4-Player: A Tale of Two Utopias

This week’s 4-Player column is contributed by guest-writer Clinton Nguyen. This article contains no major spoilers, i.e. nothing you can’t learn from a trailer or the summary section of a Wikipedia article.

Great leaders, great ideas; paradise promised, paradise lost. This could be the credo of BioShock, the critically acclaimed first-person shooter series developed by Irrational Games. Among games in its class, the series is known for its rich, imaginative, dystopian worlds, but how does it create a bigger attraction outside of its main story? How does it contain itself to a 12-20 hour playthrough? And, finally, how does BioShock stack up against its spiritual sequel, BioShock Infinite?

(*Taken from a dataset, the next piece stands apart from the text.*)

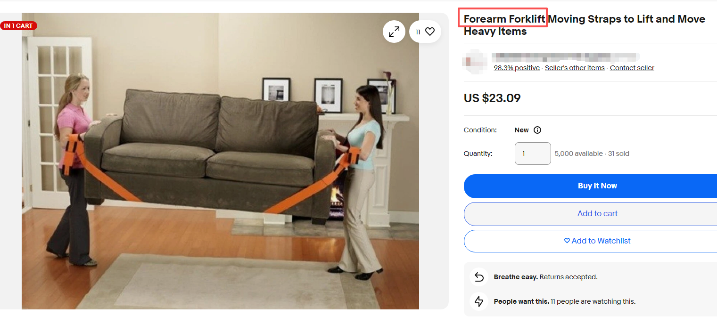Image resolution: width=717 pixels, height=324 pixels.
Task: Click the US $23.09 price
Action: coord(492,98)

Let’s start from the bottom up. The original BioShock takes place in the underwater city of Rapture, an Art Deco decorated bastion for the oppressed, whoever they may be. Rapture is the brainchild of Andrew Ryan, a wryly retooled Ayn Rand. Ryan is a leader whose directions for the masses are to make what you will, chase what you will, and create what you will with no fear of censure from the Man (in his beliefs, the government, the church, and society). Individuals should serve themselves and themselves alone. Effectively, Rapture is a hermetically sealed, libertarian utopia.

BioShock is an exemplary foray in the field of narrative design. The game welcomes you, the player, to learn about the people that made Rapture what it was—the bigwigs, the entrepreneurs, the working class, the mothers, the nobodies, and the shared madness that slew them all.

Your entry into Rapture is preceded by disaster. When you first enter Rapture, the city and its denizens are in ruin after a lengthy civil war. You conveniently start out in rubble of the war’s beginnings: Kashmir Restaurant. On one of the restaurant’s tables you’ll find a blocky cassette next to a cold ashtray. This cassette is an “audio diary,” a narrative device that provides a fuller picture of Rapture’s life before and during the civil war. The diaries have been something of a secondary attraction that the series has since adapted into BioShock 2 and BioShock Infinite.

Your first audio diary: Diane McClintock, “New Year’s Eve Alone.”

Transcript

Another New Year’s, another night alone. I’m out and you’re stuck in Hephaestus, working. Imagine my surprise. Guess I’ll have another drink. Here’s a toast to Diane McClintock, silliest girl in Rapture. Silly enough to fall in love with Andrew Ryan. Silly—”

Explosion. Commotion, bedlam.

“What…what happened…oh God, I’m bleeding…oh God. What’s happening?”

Note the amount of acoustic dimension the entry has. Even though the recording has some stylistic artifacts, you clearly hear McClintock’s voice, the background, its music and the ensuing explosion. If you listen closely enough, you can make out what the rioters yell before McClintock cuts the audio off.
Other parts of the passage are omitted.